Bei diesem Anerbieten riß Sancho Augen und Ohren sperrangelweit auf und war es in seinem Herzen sogleich zufrieden, sich freiwillig zu geißeln, und sprach zu seinem Herrn: »Wohlan denn, Señor, ich bin bereit, Eure Wünsche zu erfüllen, wenn ich einen Vorteil dabei habe; die Liebe zu meinen Kindern und zu meiner Frau zwingt mich, eigennützig zu erscheinen. Sagt mir, gnädiger Herr, wieviel wollt Ihr mir geben für jeden Hieb, den ich mir gebe?«

»Wenn ich dich im Verhältnis zu der Wichtigkeit und der eigentümlichen Art dieses Heilmittels bezahlen sollte, Sancho«, erwiderte Don Quijote, »so würden der Staatsschatz von Venedig und die Goldgruben von Potosi nicht hinreichen, um dich zu bezahlen. Überschlage du, wieviel Geld du von mir bei dir hast, und setze den Preis für jeden Geißelhieb an.«

»Deren sind dreitausenddreihundert und soundso viel«, entgegnete Sancho; »von denen habe ich mir etwa fünf gegeben, bleiben noch die andren übrig. Wir wollen diese fünf zu den soundso viel rechnen und auf die dreitausend und dreihundert kommen ; jeden zu einem Viertelreal gerechnet – denn weniger nehme ich nicht, und wenn’s die ganze Welt mir befehlen wollte –, macht dreitausenddreihundert Viertelrealen; die dreitausend sind fünfzehnhundert halbe Realen, die machen siebenhundertfünfzig Realen; und die dreihundert machen fünfundsiebzig Realen, und schlagen wir diese zu den siebenhundertfünfzig, so sind es im ganzen achthundertfünfundzwanzig Realen. Dies will ich abziehen von dem Geld, das ich für Euer Gnaden in Verwahr habe, und dann komme ich reich und zufrieden nach Hause, wenn auch tüchtig zerprügelt, denn man fängt keine Forellen ohne … weiter sag ich nichts.«

»O du gebenedeiter Sancho!

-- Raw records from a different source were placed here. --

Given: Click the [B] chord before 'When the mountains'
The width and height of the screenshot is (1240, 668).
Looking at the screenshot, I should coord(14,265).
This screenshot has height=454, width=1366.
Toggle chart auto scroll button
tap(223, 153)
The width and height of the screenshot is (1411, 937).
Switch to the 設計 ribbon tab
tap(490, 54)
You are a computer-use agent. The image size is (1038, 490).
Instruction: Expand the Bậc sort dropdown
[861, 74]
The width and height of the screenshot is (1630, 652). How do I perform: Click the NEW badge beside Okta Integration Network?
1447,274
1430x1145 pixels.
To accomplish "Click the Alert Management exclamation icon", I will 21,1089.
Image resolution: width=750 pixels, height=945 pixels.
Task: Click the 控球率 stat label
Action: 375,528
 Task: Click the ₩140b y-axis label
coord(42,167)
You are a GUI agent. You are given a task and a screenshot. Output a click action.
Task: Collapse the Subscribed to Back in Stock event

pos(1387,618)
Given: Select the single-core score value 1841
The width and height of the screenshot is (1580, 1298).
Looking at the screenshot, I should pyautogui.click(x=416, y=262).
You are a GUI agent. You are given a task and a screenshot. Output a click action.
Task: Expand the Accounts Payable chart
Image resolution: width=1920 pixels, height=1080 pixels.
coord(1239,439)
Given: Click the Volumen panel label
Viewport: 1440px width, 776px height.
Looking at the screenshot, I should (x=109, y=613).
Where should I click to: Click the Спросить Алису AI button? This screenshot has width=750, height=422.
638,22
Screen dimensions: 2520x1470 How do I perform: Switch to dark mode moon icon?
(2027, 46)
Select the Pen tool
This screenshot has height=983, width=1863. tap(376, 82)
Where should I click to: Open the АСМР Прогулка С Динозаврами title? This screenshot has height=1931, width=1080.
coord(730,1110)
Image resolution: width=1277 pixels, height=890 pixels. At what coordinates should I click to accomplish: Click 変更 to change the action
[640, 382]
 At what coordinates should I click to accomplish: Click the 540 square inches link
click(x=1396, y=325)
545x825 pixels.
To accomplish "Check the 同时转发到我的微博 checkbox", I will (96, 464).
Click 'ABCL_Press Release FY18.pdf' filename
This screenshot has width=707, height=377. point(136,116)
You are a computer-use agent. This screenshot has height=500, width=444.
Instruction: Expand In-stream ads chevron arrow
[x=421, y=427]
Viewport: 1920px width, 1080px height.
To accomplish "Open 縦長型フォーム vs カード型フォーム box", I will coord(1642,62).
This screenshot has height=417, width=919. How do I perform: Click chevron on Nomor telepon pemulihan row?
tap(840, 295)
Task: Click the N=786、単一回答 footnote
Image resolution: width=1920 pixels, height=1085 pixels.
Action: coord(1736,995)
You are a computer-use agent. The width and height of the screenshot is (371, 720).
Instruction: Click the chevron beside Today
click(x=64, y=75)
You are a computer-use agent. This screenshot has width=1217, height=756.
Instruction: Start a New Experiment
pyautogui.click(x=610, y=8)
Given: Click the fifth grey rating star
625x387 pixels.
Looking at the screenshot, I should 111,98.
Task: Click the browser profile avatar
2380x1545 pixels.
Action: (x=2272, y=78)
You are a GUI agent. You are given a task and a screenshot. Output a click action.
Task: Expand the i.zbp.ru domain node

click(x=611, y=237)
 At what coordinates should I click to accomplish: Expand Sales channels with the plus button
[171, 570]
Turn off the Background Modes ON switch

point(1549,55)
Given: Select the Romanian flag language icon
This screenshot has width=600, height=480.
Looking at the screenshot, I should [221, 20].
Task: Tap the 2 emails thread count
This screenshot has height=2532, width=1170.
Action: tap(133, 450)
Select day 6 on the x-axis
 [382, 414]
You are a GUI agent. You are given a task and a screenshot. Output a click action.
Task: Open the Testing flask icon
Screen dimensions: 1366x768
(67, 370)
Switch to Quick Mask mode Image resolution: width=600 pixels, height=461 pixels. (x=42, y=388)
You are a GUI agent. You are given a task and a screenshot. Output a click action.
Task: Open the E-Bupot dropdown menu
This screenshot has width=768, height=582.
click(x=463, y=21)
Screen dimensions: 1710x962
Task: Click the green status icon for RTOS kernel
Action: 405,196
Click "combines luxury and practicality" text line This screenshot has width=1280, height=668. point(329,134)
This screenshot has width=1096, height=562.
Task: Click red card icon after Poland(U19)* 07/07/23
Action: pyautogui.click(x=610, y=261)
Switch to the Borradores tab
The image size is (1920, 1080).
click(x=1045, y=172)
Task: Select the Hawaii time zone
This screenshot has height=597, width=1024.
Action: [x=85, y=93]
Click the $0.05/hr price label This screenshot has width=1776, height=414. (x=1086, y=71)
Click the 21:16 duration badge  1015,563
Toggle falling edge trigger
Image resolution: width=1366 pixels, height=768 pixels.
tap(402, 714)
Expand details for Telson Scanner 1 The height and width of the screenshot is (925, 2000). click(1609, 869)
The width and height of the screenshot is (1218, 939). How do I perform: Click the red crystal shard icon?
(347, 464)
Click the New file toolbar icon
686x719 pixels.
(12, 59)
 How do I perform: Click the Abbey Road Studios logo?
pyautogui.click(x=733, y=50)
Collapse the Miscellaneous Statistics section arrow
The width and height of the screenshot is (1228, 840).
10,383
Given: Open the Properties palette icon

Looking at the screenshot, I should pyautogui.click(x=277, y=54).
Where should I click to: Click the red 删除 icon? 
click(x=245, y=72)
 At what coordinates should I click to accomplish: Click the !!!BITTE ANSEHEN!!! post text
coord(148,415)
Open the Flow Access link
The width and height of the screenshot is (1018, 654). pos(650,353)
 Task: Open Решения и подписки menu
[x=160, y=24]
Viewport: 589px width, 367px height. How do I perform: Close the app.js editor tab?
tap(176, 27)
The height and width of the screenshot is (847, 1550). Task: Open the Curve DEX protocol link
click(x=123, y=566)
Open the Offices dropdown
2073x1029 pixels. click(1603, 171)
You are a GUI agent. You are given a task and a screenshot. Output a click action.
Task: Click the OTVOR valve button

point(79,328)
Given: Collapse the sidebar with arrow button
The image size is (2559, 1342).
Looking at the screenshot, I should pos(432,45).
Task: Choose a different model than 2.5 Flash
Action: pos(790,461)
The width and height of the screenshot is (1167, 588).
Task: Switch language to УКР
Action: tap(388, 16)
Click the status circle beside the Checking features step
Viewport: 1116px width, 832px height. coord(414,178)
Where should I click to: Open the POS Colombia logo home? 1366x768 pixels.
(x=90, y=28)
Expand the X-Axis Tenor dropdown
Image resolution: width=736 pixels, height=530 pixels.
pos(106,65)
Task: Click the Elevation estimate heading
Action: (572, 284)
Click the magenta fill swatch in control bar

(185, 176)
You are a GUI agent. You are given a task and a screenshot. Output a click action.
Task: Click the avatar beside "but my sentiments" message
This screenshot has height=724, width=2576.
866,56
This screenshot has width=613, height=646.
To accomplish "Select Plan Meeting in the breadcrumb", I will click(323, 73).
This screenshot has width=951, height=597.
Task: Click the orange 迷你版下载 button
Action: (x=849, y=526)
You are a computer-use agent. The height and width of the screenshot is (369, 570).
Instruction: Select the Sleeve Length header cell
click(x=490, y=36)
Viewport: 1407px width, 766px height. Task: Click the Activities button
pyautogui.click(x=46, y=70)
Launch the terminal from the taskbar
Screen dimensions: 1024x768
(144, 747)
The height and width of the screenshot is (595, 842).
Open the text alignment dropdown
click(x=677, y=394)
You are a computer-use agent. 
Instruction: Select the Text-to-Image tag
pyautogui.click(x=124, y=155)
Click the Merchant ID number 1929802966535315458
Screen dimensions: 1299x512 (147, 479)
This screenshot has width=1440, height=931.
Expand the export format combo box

O du liebenswürdiger Sancho!« rief Don Quijote; »wie sehr werden Dulcinea und ich dir zu jedem Gegendienst verpflichtet sein, solange uns der Himmel Leben vergönnen wird! Wenn sie wieder sein wird, was sie gewesen, und es ist unmöglich, daß sie nicht wieder so werde, dann wird ihr Unglück ein Glück und meine Niederlage ein wonnevoller Triumph gewesen sein. Denke aber nach, Sancho, wann du deine Geißelung anfangen willst; und damit du sie beschleunigst, lege ich dir hundert Realen zu.«

»Wann?« versetzte Sancho; »diese Nacht noch unfehlbar. Sorge Euer Gnaden nur dafür, daß wir sie draußen unter freiem Himmel zubringen, so will ich mir schon meinen Leib wund schlagen.«

Es kam endlich die Nacht, welche Don Quijote mit größter Ungeduld erwartet hatte, da es ihm vorkam, als seien die Räder an Apollos Wagen gebrochen und der Tag ziehe sich länger als gewöhnlich hin, gerade wie es den Verliebten geht, die die Rechnung ihrer Wünsche nie richtig zu stellen vermögen. Sie begaben sich nun in ein anmutiges Wäldchen, etwas abseits vom Wege, entlasteten die Sättel Rosinantes und des Esels, streckten sich ins grüne Gras und speisten von Sanchos Reisevorrat. Sancho machte aus der Halfter und dem Strick des Grauen eine starke geschmeidige Geißel und zog sich etwa zwanzig Schritte von seinem Herrn unter Buchen zurück, die dort standen. Don Quijote, der ihn so voll Entschlossenheit und Mut sah, sagte zu ihm: »Hab acht, Freund, daß du dich nicht in Stücke haust; laß dir Zeit, so daß jeder Schlag auf den andern warten muß; übereile dich nicht so sehr auf deiner Bahn, daß etwa in ihrer Mitte dir der Atem ausginge; ich meine, geißle dich nicht so gewaltig, daß du das Leben einbüßest, ehe du die gewünschte Anzahl erreicht hast; und damit du nicht durch eine Karte zuviel oder zuwenig das Spiel verlierst, will ich hier stehenbleiben und die Hiebe, die du dir gibst, an meinem Rosenkranz abzählen. Der Himmel stehe dir bei, wie es dein guter Vorsatz verdient.«

»Den guten Zahler drückt kein Pfand«, entgegnete Sancho; »ich will mich so hauen, daß es mich nicht umbringt, aber mir weh tut, denn davon hängt ja wohl dieses Wunder ab.«

Er entblößte sich sogleich vom Gürtel bis zum Nacken, schwang seinen Strick und fing an, sich zu geißeln, und Don Quijote fing an, die Hiebe zu zählen. Sancho mochte sich etwa sechs oder acht gegeben haben, als ihm der Spaß doch zu beschwerlich und der Preis gar zu gering erschien; er hielt ein wenig inne und sagte zu seinem Herrn, er müsse wegen Übervorteilung Berufung einlegen, denn jeder dieser Hiebe sei es wert, mit einem halben Realen, nicht mit einem Viertel bezahlt zu werden.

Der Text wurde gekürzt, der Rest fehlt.